Data problems, coding errors…what can be done?

This post is by Phil

A recent post on this blog discusses a prominent case of an Excel error leading to substantially wrong results from a statistical analysis. Excel is notorious for this because it is easy to add a row or column of data (or intermediate results) but forget to update equations so that they correctly use the new data. That particular error is less common in a language like R because R programmers usually refer to data by variable name (or by applying functions to a named variable), so the same code works even if you add or remove data.

Still, there is plenty of opportunity for errors no matter what language one uses. Andrew ran into problems fairly recently, and also blogged about another instance. I’ve never had to retract a paper, but that’s partly because I haven’t published a whole lot of papers. Certainly I have found plenty of substantial errors pretty late in some of my data analyses, and I obviously don’t have sufficient mechanisms in place to be sure that errors can’t persist all the way through to the end.

I have adopted some practices to try to reduce the kinds of errors that I tend to make. Below, I list some of the things that I have found to be risky, and some of the things I’ve tried to reduce the risk. Where I give a coding example, it’s in R.

  1. I sometimes used to refer to the wrong column (or, occasionally, row) of data. The solution here is easy: assign column names, and refer to columns by name instead of number. Ideally, column headers are already in the data file; if not, and if it doesn’t make sense to edit the data file to put them in there, then read the datafile normally and assign column names with the very next command.
  2. I sometimes make a change or fix an error in one place in my code but not another. Suppose I am comparing statistical distributions from two datasets and I decide to summarize them by 10th, 25th, 50th, 75th, and 90th percentile, in addition to calculating a lot of other stuff. I might have a block of code that analyzes the first dataset, and an almost duplicated block of code that analyzes the second dataset. If I decide to use the 5th and 95th percentile instead of the 10th and 90th, I might implement that change in the first block but forget to do it in the second. I try to make myself use two mechanisms to make sure I don’t have this problem: (a) label the outputs and look at the labels. In the example here, the “quantile” command automatically labels the results: quantile(data, probs=c(0.05, 0.25, 0.5, 0.75, 0.95)) generates a vector that has column names that tell what percentiles you’ve selected. Unfortunately, the way I usually work I often won’t end up looking at those when it comes time to do something with the results; for instance, I might make an output matrix with something like  rbind(results1, results2), where results1 and results2 are outputs of the quantile function. But another option is (b) do as much as I reasonably can by using user-defined functions rather than repeating blocks of code. In the current example, rather than calling the quantile() function in two different places, I could write a really simple function like this: myquantile = function(datavec) { return(quantile(datavec,probs=c(0.05, 0.25, 0.5, 0.75, 0.95))) } and call it for both datasets. If I decide to use different quantiles, I edit the function.

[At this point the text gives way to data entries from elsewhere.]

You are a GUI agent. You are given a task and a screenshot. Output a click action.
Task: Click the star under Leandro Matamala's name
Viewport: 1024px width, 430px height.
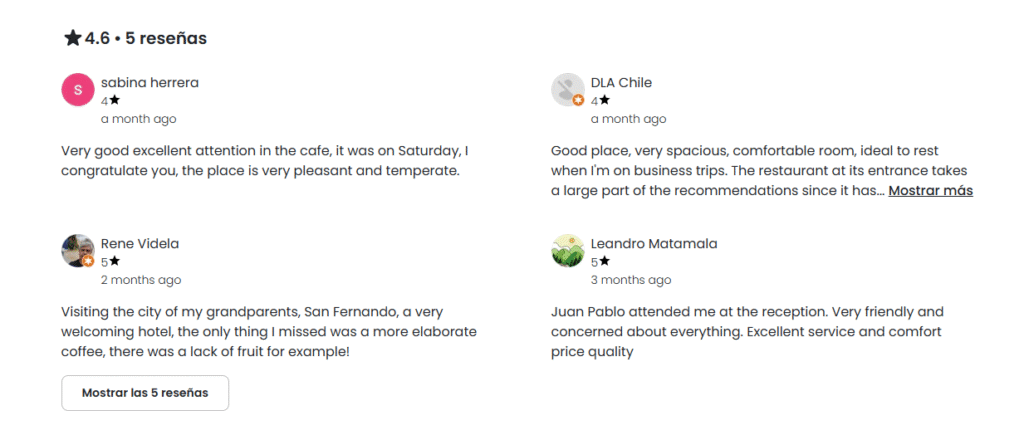pos(605,262)
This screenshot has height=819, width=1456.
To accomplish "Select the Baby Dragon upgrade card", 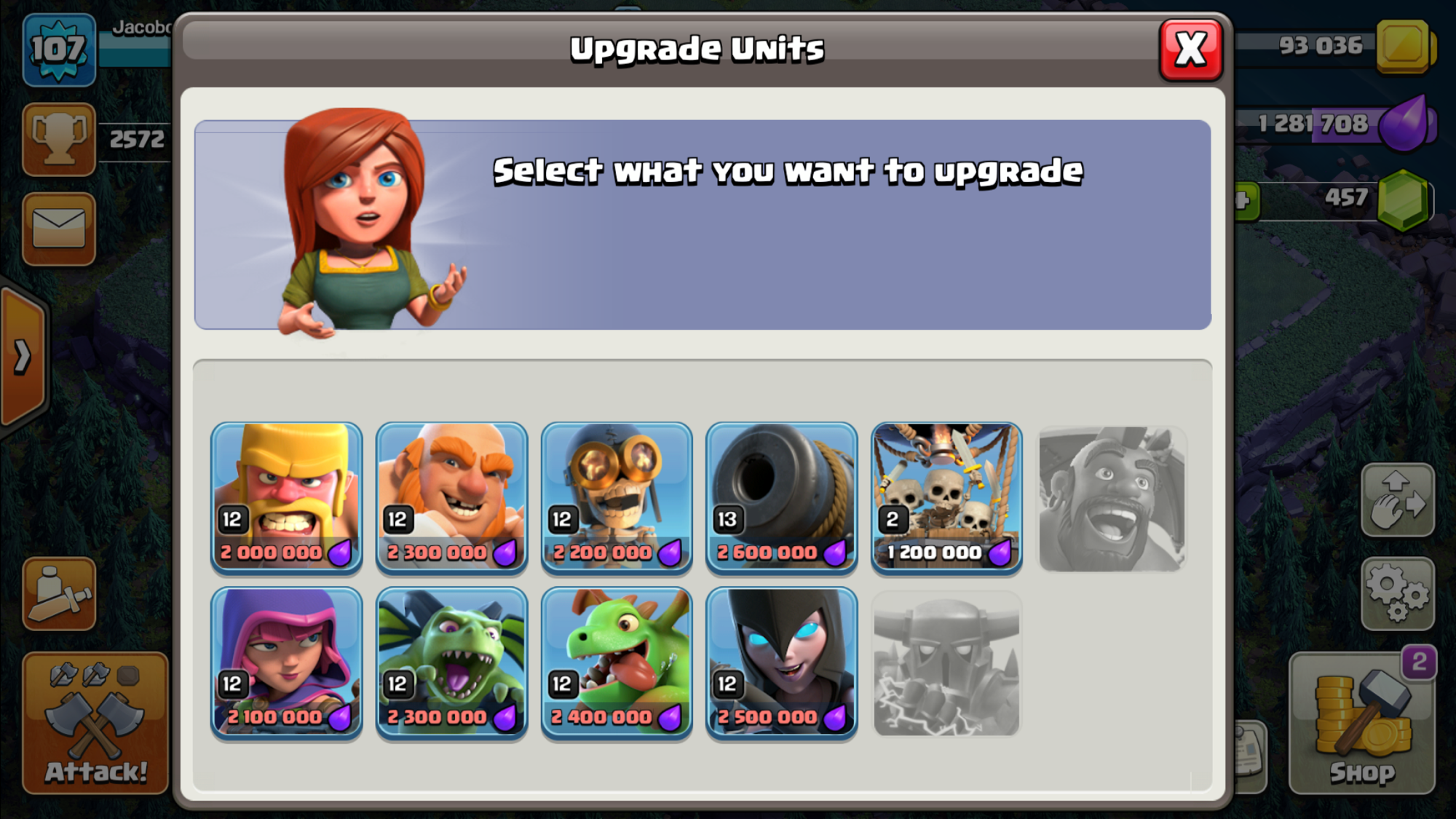I will coord(617,663).
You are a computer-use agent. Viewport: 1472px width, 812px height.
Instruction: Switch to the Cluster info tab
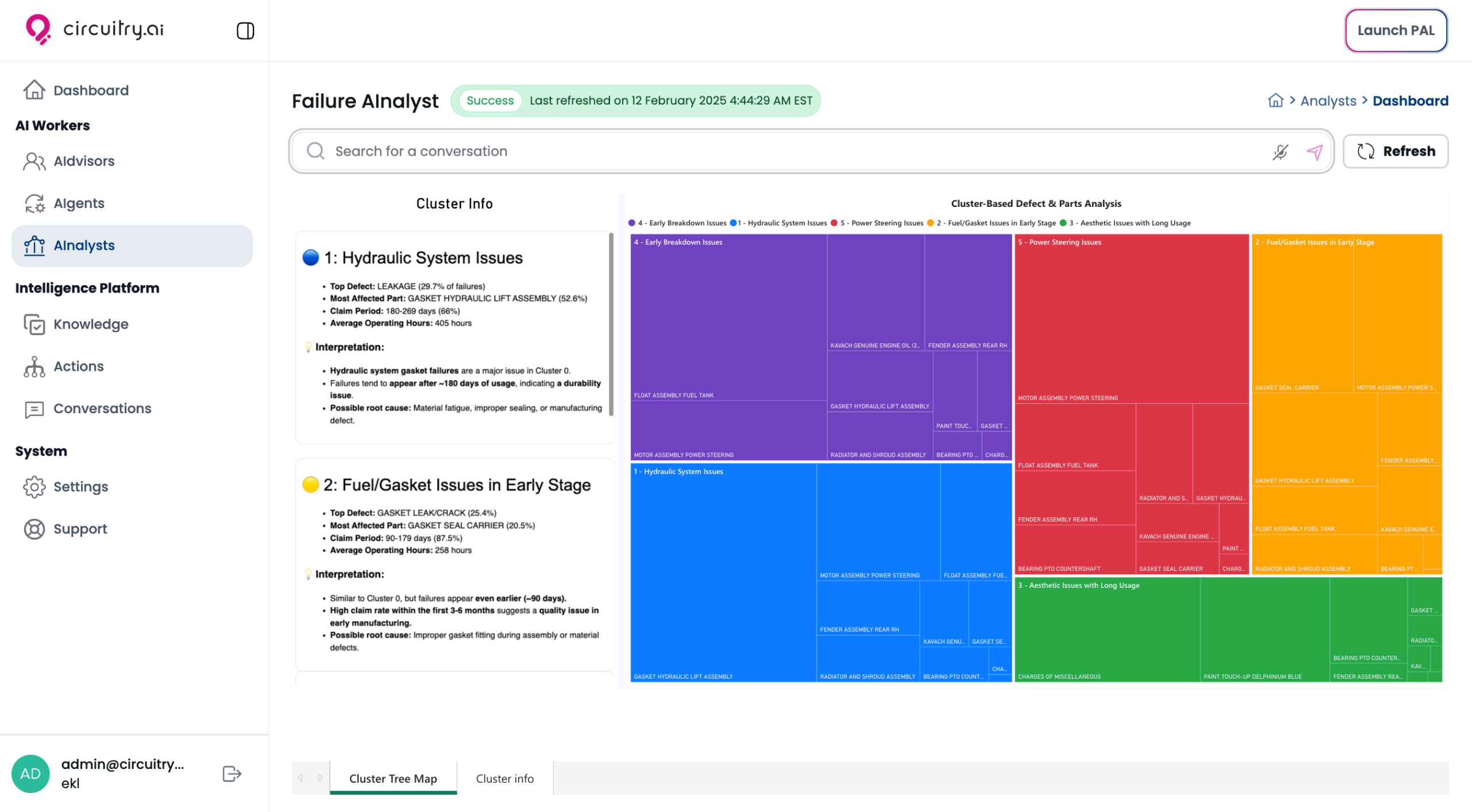coord(504,778)
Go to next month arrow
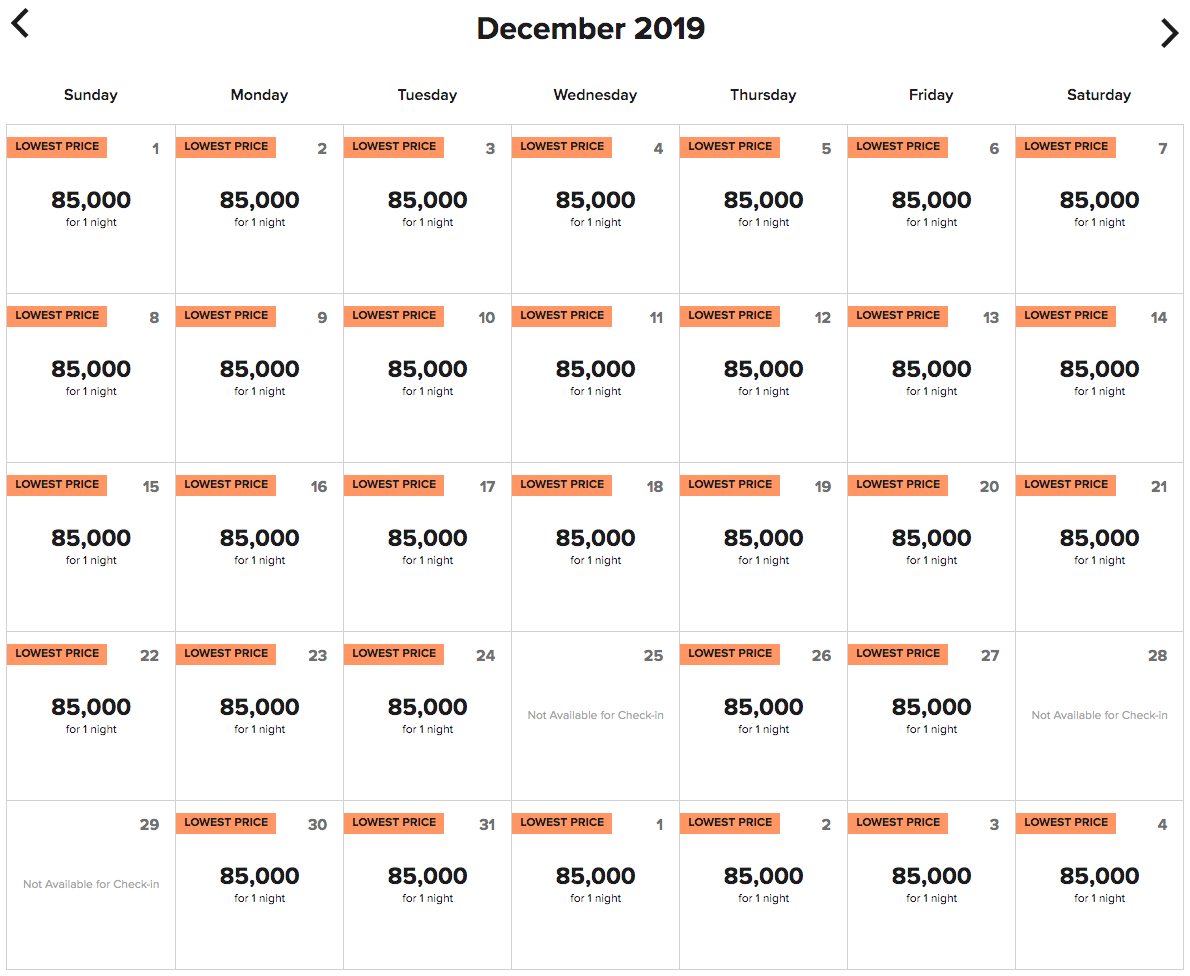 [x=1169, y=33]
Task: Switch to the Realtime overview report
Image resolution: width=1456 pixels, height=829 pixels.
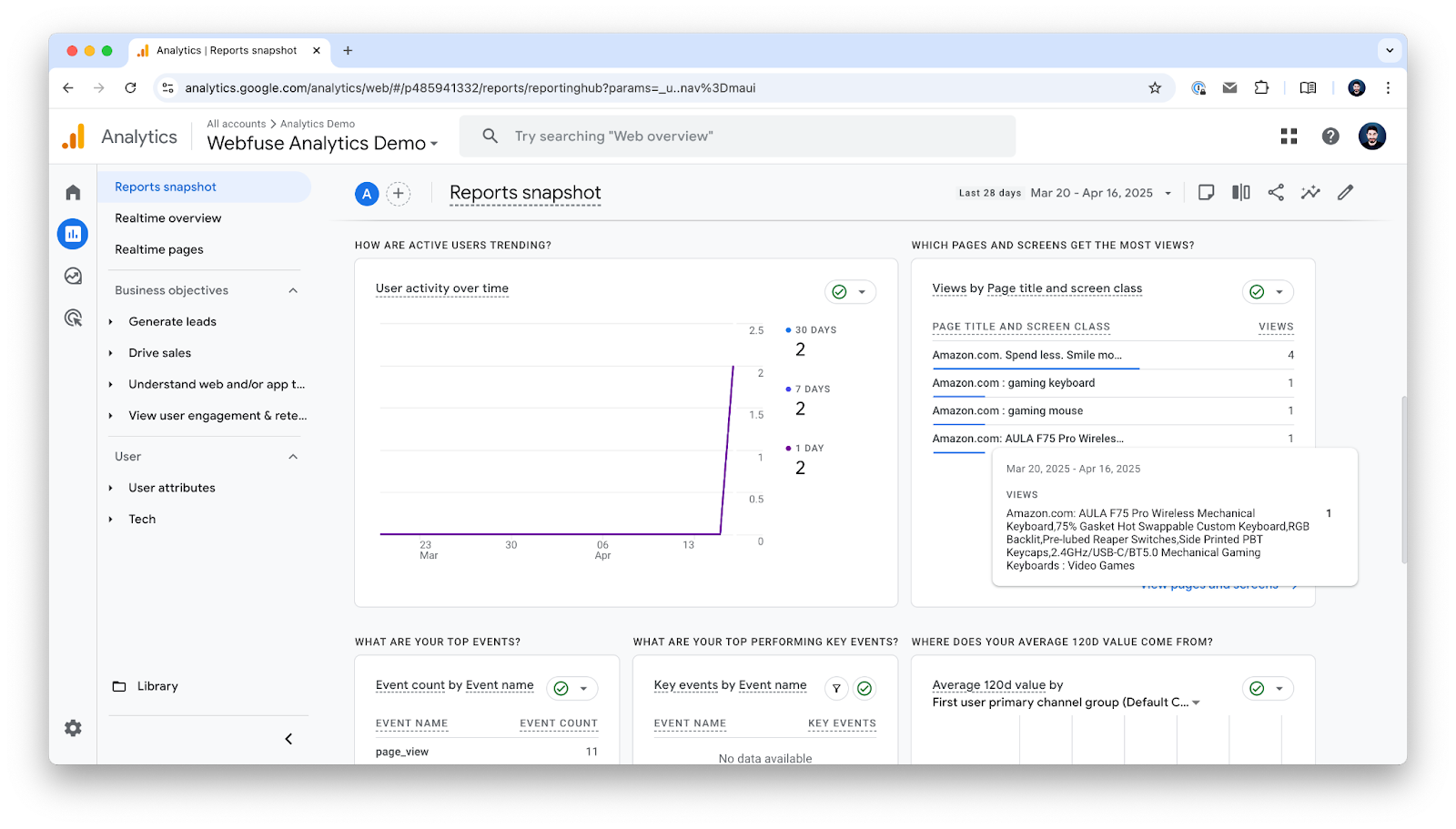Action: [167, 217]
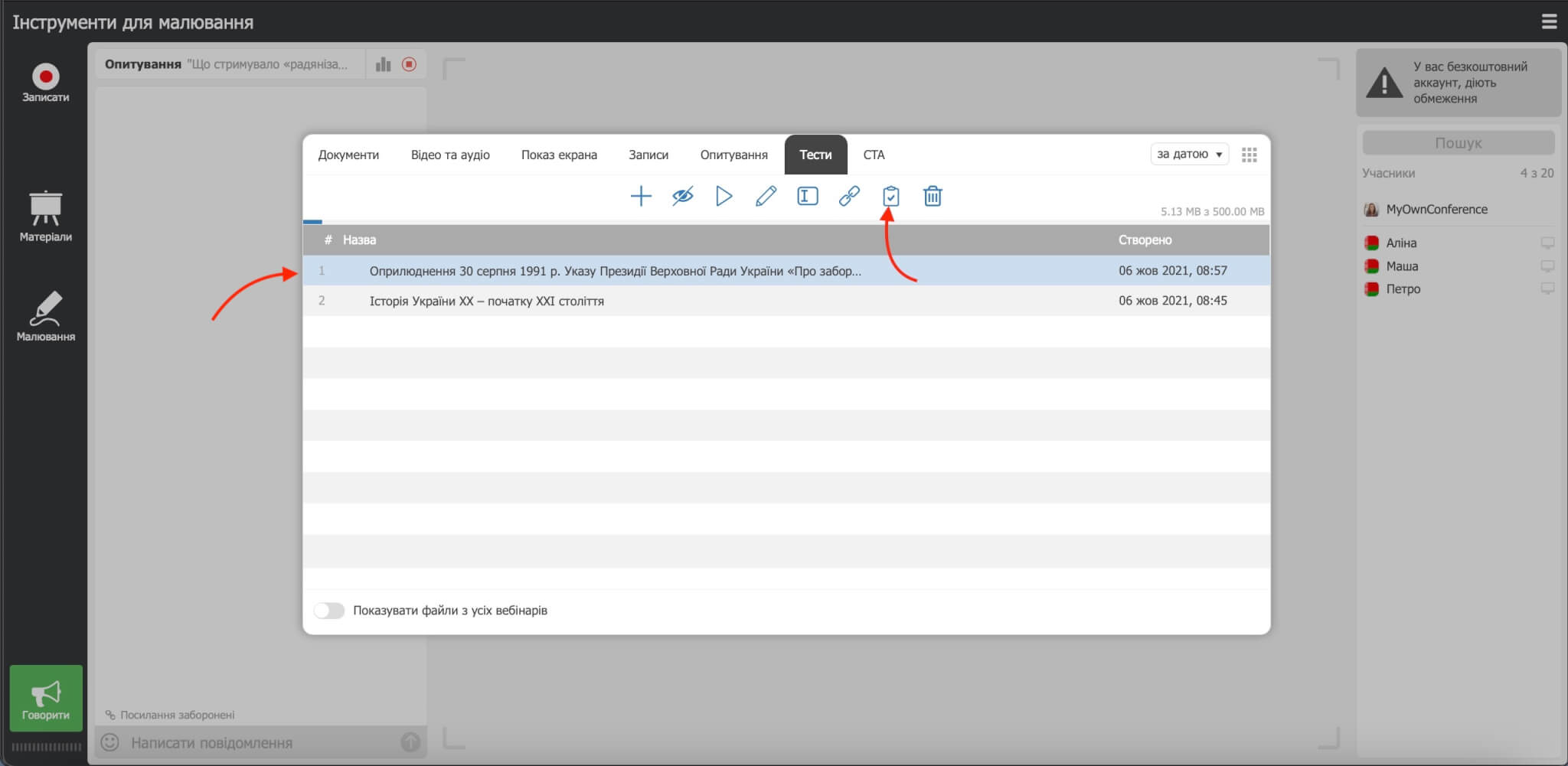Copy test link with chain icon
This screenshot has width=1568, height=766.
point(849,197)
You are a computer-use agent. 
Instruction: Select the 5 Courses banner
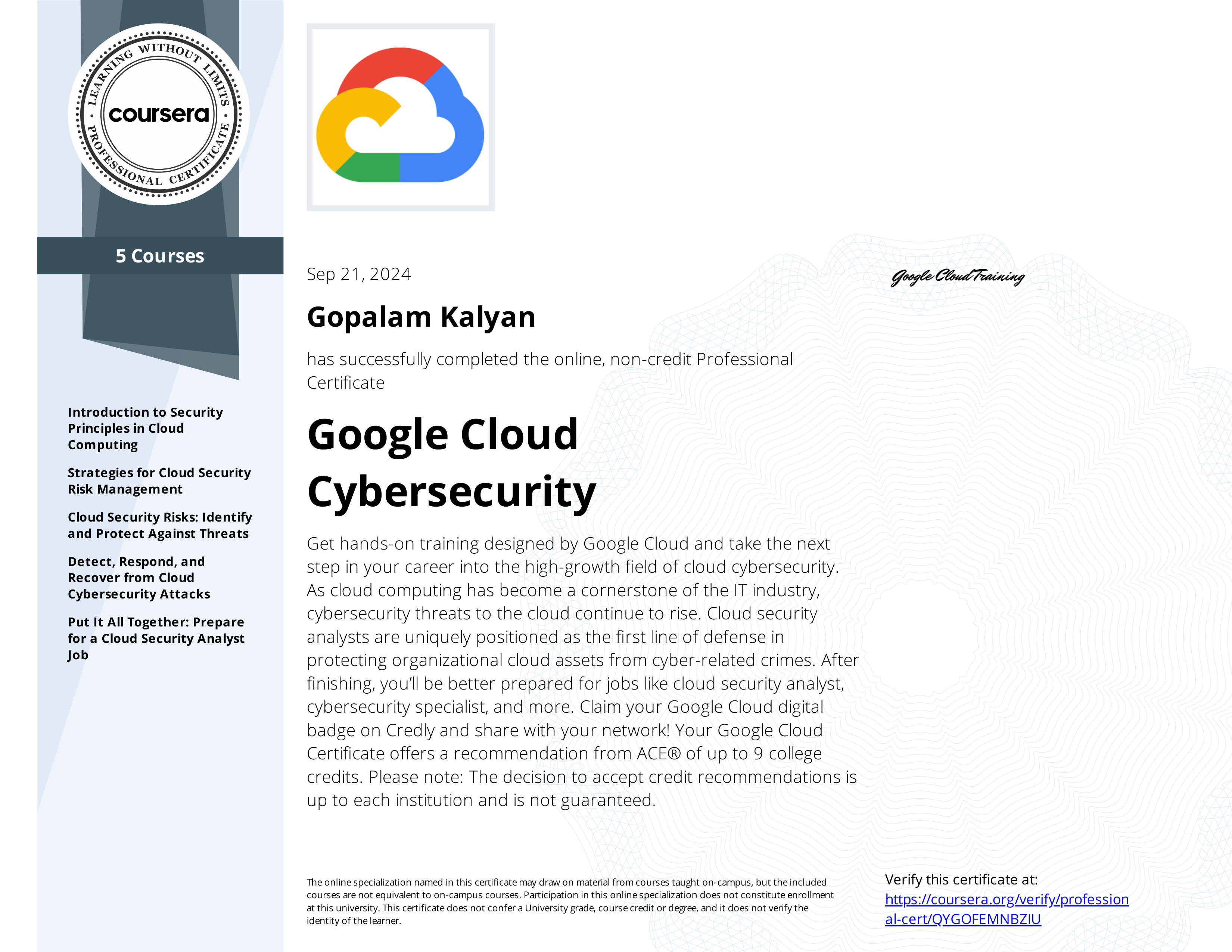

Simple, but for some reason it’s hard to make myself do it, especially for one-liners like the example I’ve given here.
  3. I sometimes use the wrong variable name in a function, and this problem can be hard to find. Suppose I’m taking my own advice (from item 2, above). I’ve got a bunch of R code to do something, and I realize I’m going to want to repeat the same steps with some other data or with a subset of the data. Being a good boy for once, I take the code that I’ve generated and wrap a function around it. Great, except that I sometimes make an error like this: inside the function I define a variable  like std = sqrt(var(dat)), and then later in the function I say something like x = (dat – mean(dat))/stdev. See how I said std in one place and stdev someplace else? Oops. This often isn’t a problem because this will generate an error when I call the function, and I’ll find the mistake and fix it. But sometimes it is a big problem because I have defined stdev in the global environment, and R will happily use that value. I don’t have a solution to this problem other than to try to be careful. I wish R had a “strict” option or something, that would make a function give an error or at least a warning if I use a variable that isn’t local.
  4. I tend to run into problems when I do relational operations across data frames. Say I have data on a bunch of buildings, and frame1 has a list of buildings that have certain characteristics, and frame2 has a big list of lots of buildings and some data on each one. Then frame2[match(frame1$buildingname, frame2$buildingname),] gives me just the rows of frame2 that match the buildings in frame1. Right? Well, no: it should be frame2[match(frame2$buildingname, frame1$buildingname),]. Or was I right the first time? Anyway this is a pitfall for me, but at least I know it and I know to be careful and make sure I get it right. Even so, I can run into trouble if I want to do further subsetting, like look at only the rows in frame2 for which the name occurs in frame1 AND some other column of frame1 has a certain characteristic, or for which the name occurs in frame1 and some other condition of frame2 is also true. I don’t have a full solution here but I do some things to try to reduce the number of problems. The main one is that I try to put everything into a single data frame if at all possible. In the example here, I would probably create a new column in frame2 that indicates, for each building, whether it is listed in frame1 or not; and if there are additional columns in frame1 then I would propagate them into frame2 the same way. This seems simple and obvious, and in the example I’ve given here it is indeed simple and obvious, but sometimes when I have multiple data sources, and maybe data structures that are more complicated than data frames, it’s not so easy.
  5. And finally, two solutions that helps detect many kinds of problems: (a) look at your tabulated data and any tables of results, in tabular form. What I mean is, don’t just call read.table() and then just go ahead and start referring to various rows and columns (by name or otherwise); open the datafile, or write out the results from your work, and take a look. This is one thing Excel is really great for: you can read in a giant table and scroll around in it. In R, if you have a wide dataframe or matrix it ends up getting split up when you display it, so you can’t really see what is going on. (b) Make lots of plots. Many problems will show up as suspicious patterns: you’ll find that a whole column has the same value, or that something that should always be positive has some negative values somehow, or that a variable you thought you had normalized to 1 has some values over 1, or whatever.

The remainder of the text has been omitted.